Chama atenção o fato de Assis perceber a armadilha orquestrada por Macron, que como ela reconhece, buscou Mélenchon, líder do partido França Insubmissa (FI), mas demonstra uma incapacidade incrível de ver isso como parte do que a autora chama de “equivocada manobra radical”. Se há algo certo, observado o desfecho, é que não houve um “equívoco”, mas uma jogada arriscada que deu certo para o Eliseu.

Do impressionante desempenho da extrema direita francesa nas eleições para o Parlamento europeu, seguiu-se um primeiro turno avassalador. Mobilizando a esquerda, o imperialismo francês deu a volta por cima e ainda manteve o FI amarrado a uma coalizão direitista, a Nova Frente Popular, fazendo com que o PS e os igualmente pró-imperialistas do partido Europa Ecologia – Os Verdes capitalizassem também a tendência dos votos à esquerda. Uma jogada de mestre, por mais detestável que seja o inimigo, que, como demonstrado no resultado das duas últimas eleições europeias (França e Reino Unido), não deve ser subestimado.

“Paris fez a opção pela esquerda, mesmo sabendo que ao lado da Nova Frente Popular caminhou o macronismo, sem nenhuma garantia de que cumpriria – como agora dá mostras de que resiste ao resultado das urnas -, os compromissos assumidos.

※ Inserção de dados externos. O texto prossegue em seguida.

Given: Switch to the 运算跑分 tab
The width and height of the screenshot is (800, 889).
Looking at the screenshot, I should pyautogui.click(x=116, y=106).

Levou adiante o apalavrado, até a página dois. Sim, é certo que retirou candidaturas, tal como os seguidores de Mélenchon, onde havia perigo de o vencedor – em caso de três correntes postulantes ao parlamento -, ser da ultradireita. A estratégia funcionou e a França conseguiu barrar a assunção do fascismo. Flagrantemente derrotado, Macron regateia entregar o poder para a esquerda, apesar de pela regra do jogo, devesse fazê-lo.”

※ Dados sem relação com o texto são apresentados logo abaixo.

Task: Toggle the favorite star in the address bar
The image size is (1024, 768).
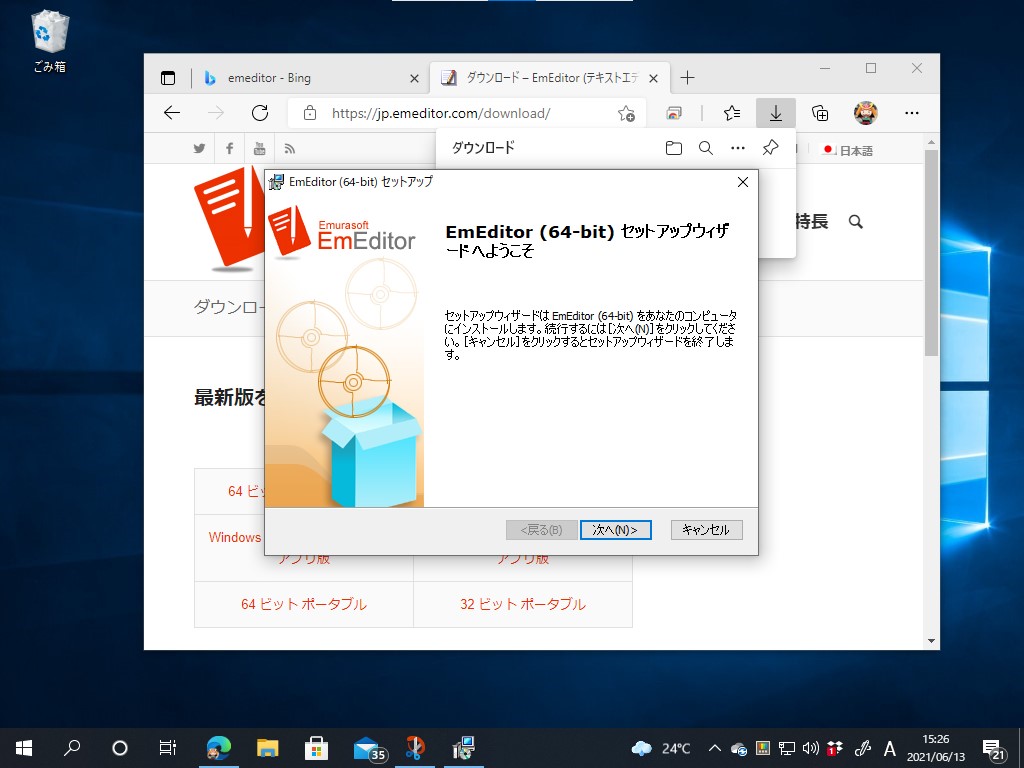Action: [626, 114]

Ora, a opção da França pela esquerda genuína é antiga, tanto que desde sua primeira vitória eleitoral, em 2017, o insosso banqueiro elege-se não sob a base da popularidade do programa neoliberal, mas pelo golpe do “barrar o fascismo”. Chama atenção ver como Assis simplesmente esquece todo o histórico da era Macron para dizer que “a estratégia [abdicar da disputa em favor do melhor colocado nos distritos eleitorais onde houvesse um candidato da extrema direita] funcionou” e que o presidente fora “flagrantemente derrotado”.

Em primeiro lugar, a esquerda anular-se eleitoralmente, e colocar o enfrentamento ao Reagrupamento Nacional (RN, o principal partido da extrema direita francesa) é um golpe que vem sendo aplicado pelo imperialismo desde 2002, com a eleição de Jacques Chirac. O que um estrategista mais atento observaria é que a manobra vem perdendo força paulatinamente.

O fato de ter dado certo nas duas eleições de Macron e na queda de braço recente com Le Pen mostrou um Macron hábil em manipular a esquerda que o odeia, evidenciando que o presidente francês está tudo menos “flagrantemente derrotado” e não importa o que diga a suposta “regra do jogo”. Se a esquerda francesa capitula e cai nos golpes do Eliseu, o que ela demonstra, acima de qualquer coisa, é fraqueza, razão do tratamento dado por Macron ao FI. Por isso ele “regateia entregar o poder para a esquerda”, como reconhece a autora, mesmo demonstrando uma incapacidade impressionante de concatenar os fatos observados.

A mais importante lição a ser feita é a que Assis expressa de maneira inconsequente ao dizer que “só o enfrentamento pela esquerda iria produzir um governo que desse conta do cenário atual e da ameaça da ultradireita”. O que ela destaca como vitória, a submissão e a nova derrota da esquerda ao macronismo, mostra uma concepção muito limitada do que seria o “enfrentamento pela esquerda”, que, aqui, deveria se traduzir em uma ação do FI independente, sem nenhum compromisso com o Eliseu, com nenhum setor da burguesia, seja a ala pró-Le Pen, seja a que apoia Macron.

Sem uma esquerda independente da burguesia, o “enfrentamento” enaltecido não será outra coisa além de mecanismo para a manobra dos setores mais poderosos da direita. E golpes. “Aqui, na Inglaterra, na França” e em todo o planeta.